The generation from the 70s and 80s will forever be the best technological generation the world will ever see. We had serious constraints that would need elegant solutions. I remember as a kid looking at Z80 maunals to learn how to save a few bytes so that code would run, or the 680k Microsoft limit that caused the code to be very concise and every bit was thoughtfully used.

Now that the sky is the limit we have cookie cutter solutions built on other pieces that "work" which really are just rewritten code in some new language or framework. This is now the new norm and it will never change.

4 comments

> We had serious constraints that would need elegant solutions.

In the era of abundant hardware resources, I like to think that this sense of craftsmanship hasn't been abandoned, but rather transmuted--transmuted into the ability to make things as readable, accessible, and maintainable as possible.

The Redis, Phantom (Thrift proxy), Kafka, and PostgreSQL codebases are regularly things I consult as role models in the design of clean, pragmatic code.

The explosion of technologies since the elegance-by-necessity-of-optimization era does not necessarily mean that the capability of engineers has declined.

As a generation yes. But, I got started in 93/94, learned C. Got into infosec and reversing and can do machine code reasonably well these days. Plenty of my peers learned assembly on TI calculators and other places. By the numbers there are probably more competent low level systems engineers then there were in the 70s and 80s. As a ratio of programming professionals we are dwarfed by PHP programmers, etc.
> We had serious constraints that would need elegant solutions

I don't think those are comparable to complexities in IT that exist today.

> I don't think those are comparable to complexities in IT that exist today.

I think the constraints and lack of “here you go” resources many starting programmers dealt with, even for toy applications, out of necessity in the 70s and 80s are better preparation for the attitude necessary for dealing with the complexities in IT today than the learning conditions today.

Which isn't to idealize it, it was also a hard onramp that drove lots of people off that would have done well at many real world problems where they weren't soloing without support, and night with experience have still developed to great solo practitioners, too. But the people I've encountered that came through that 70s/80s start tend to be, IME, on average more willing to slog through and learn hard stuff in new areas than people who came up through, later, easier onramps.

Though that may also be in significant part survivorship bias, as the 70s/80s crew will have had to have stuck around the field longer, usually, and it may be people with that flexibility are more likely to stay in technology past the half-life of whatever was current when they got in.

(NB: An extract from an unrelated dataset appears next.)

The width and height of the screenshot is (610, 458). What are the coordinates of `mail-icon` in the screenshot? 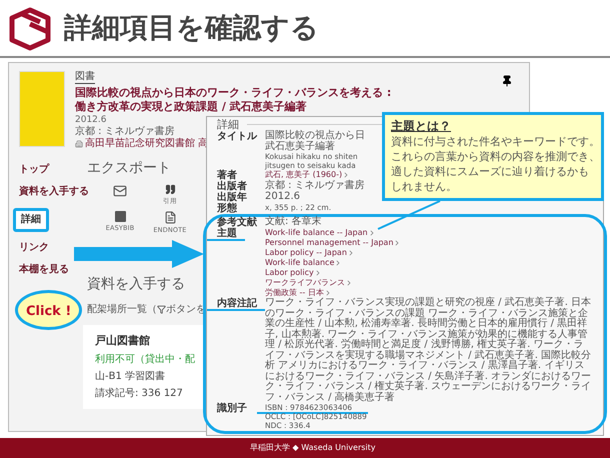 It's located at (120, 191). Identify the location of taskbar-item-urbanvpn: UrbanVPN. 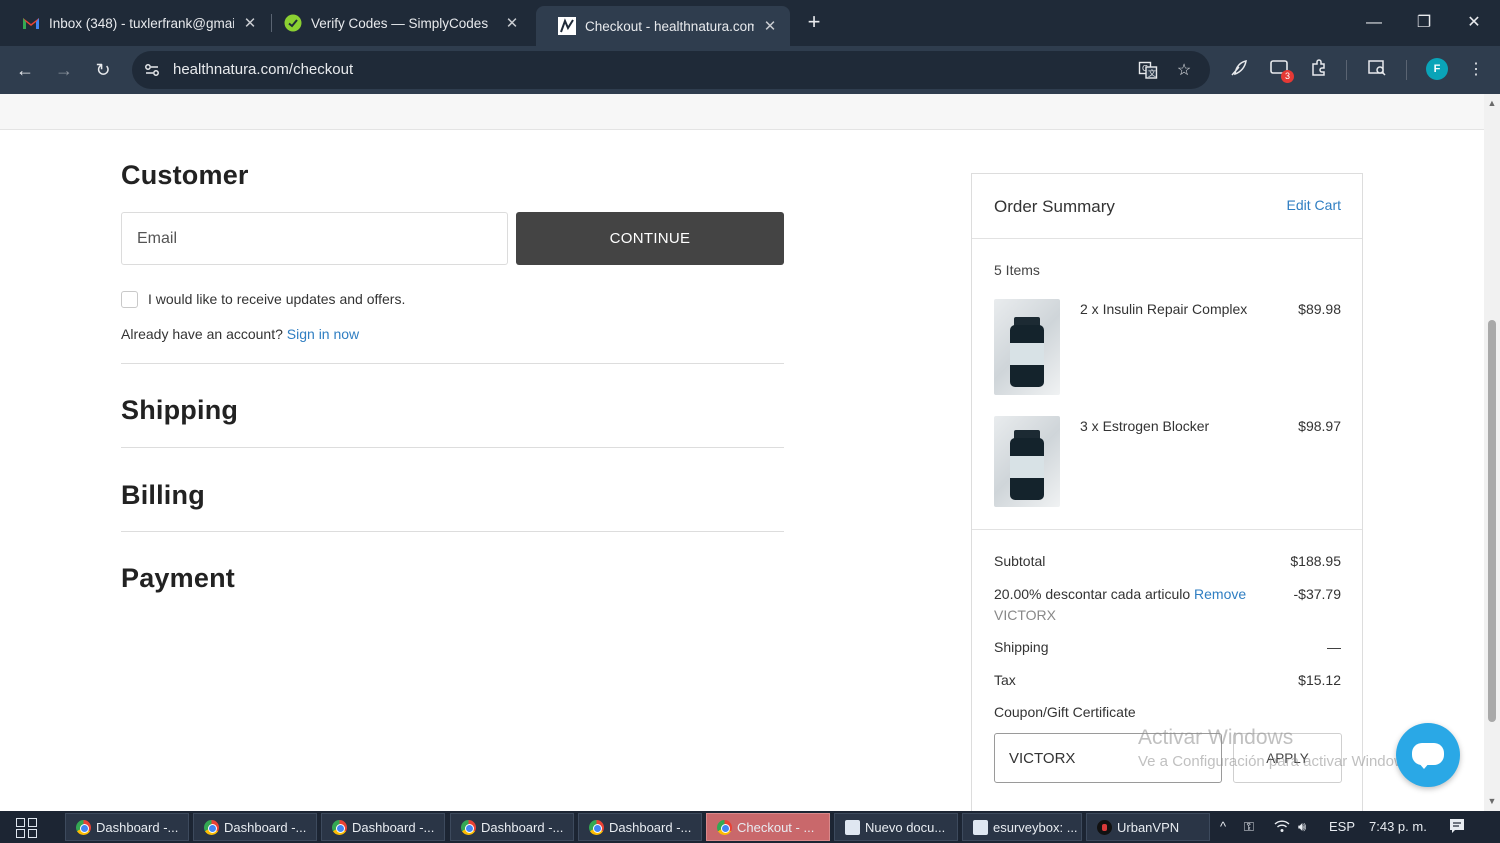
(1148, 827).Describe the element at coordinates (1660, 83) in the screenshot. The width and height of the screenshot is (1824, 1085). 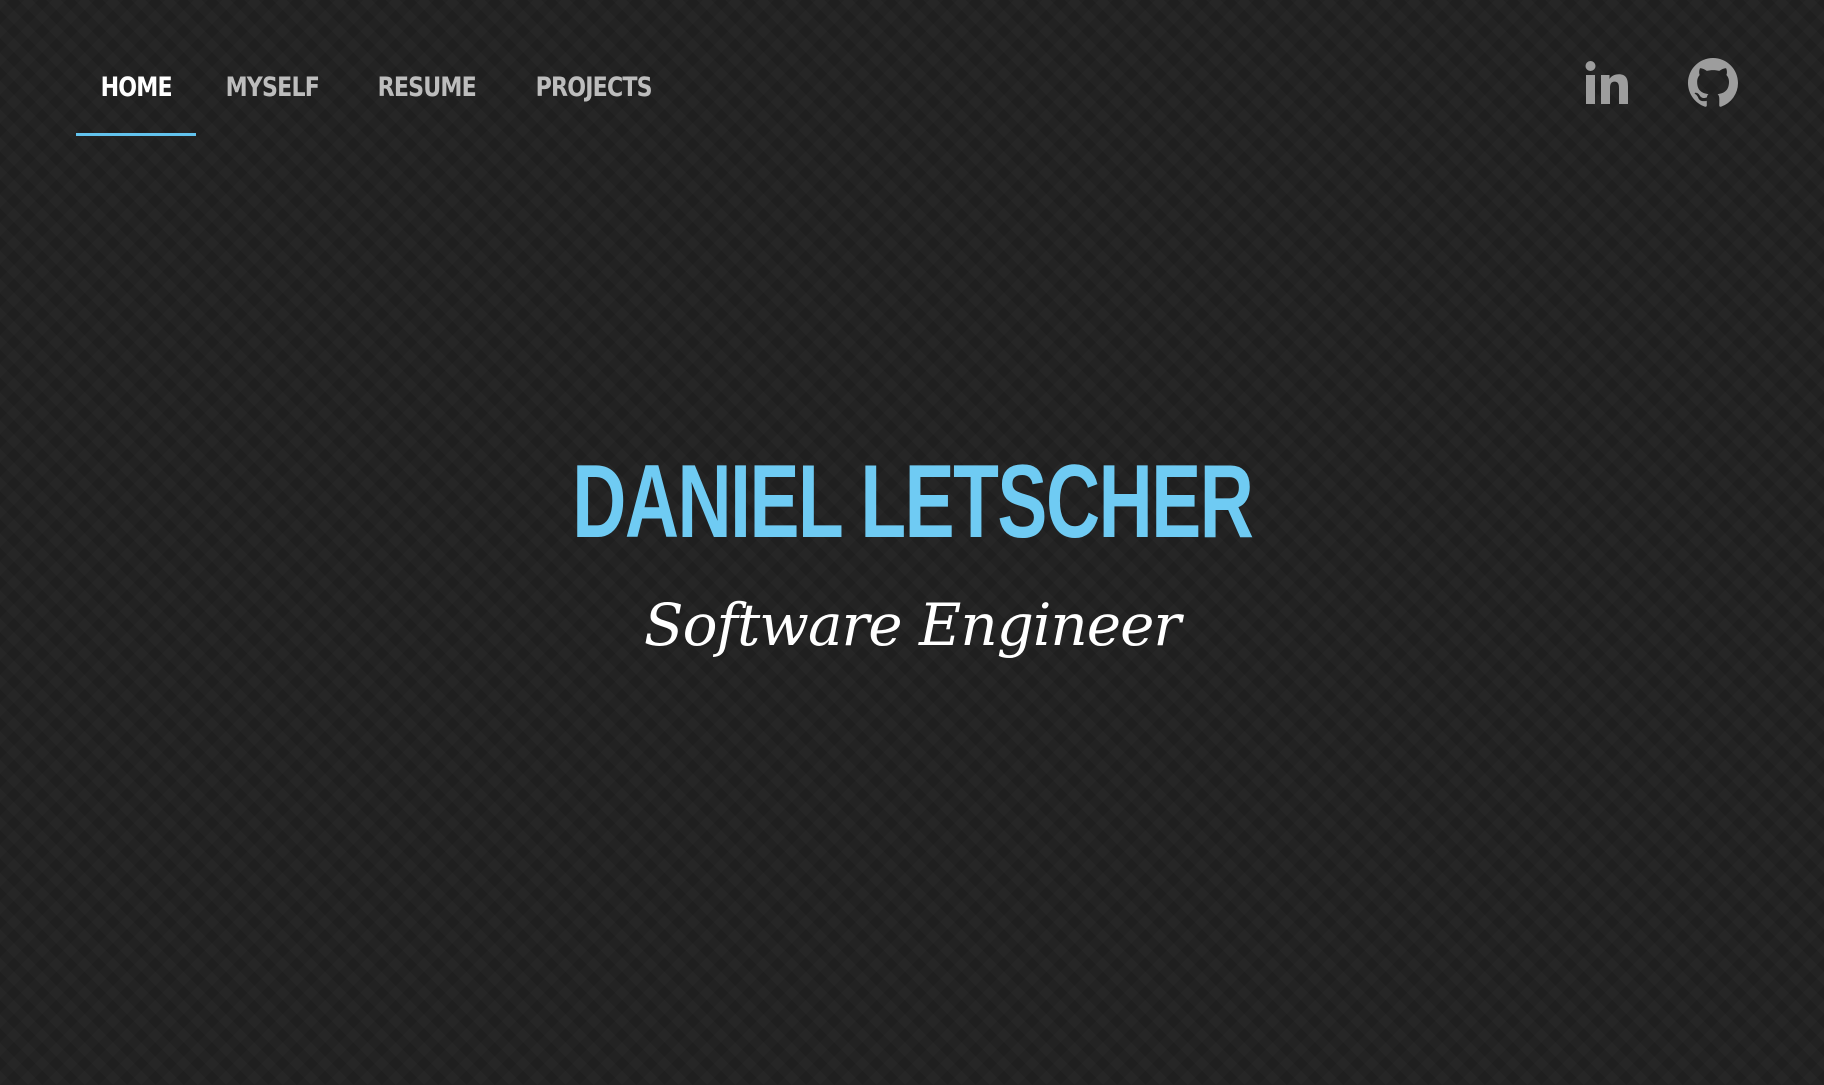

In business the goal of software is to make money. Elegant solutions do not necessary increase the bottom line. Increasing productivity at the cost of elegance is a net win in most cases.
And yet I've seen plenty of business spend a huge amount of time and effort on "enterprise" abominations to attempt to build elegant extensible systems. I've seen at least a dozen instances of cron businesses re-invented. I've seen business throw money down bottomless holes on proprietary databases. There's a well known tech company that now owns two bloated electron based cross platform text editors, neither ever had the goal of making money, at least directly.

Business is great at wasting money on software, I just wish they'd waste it in a way that benefited people.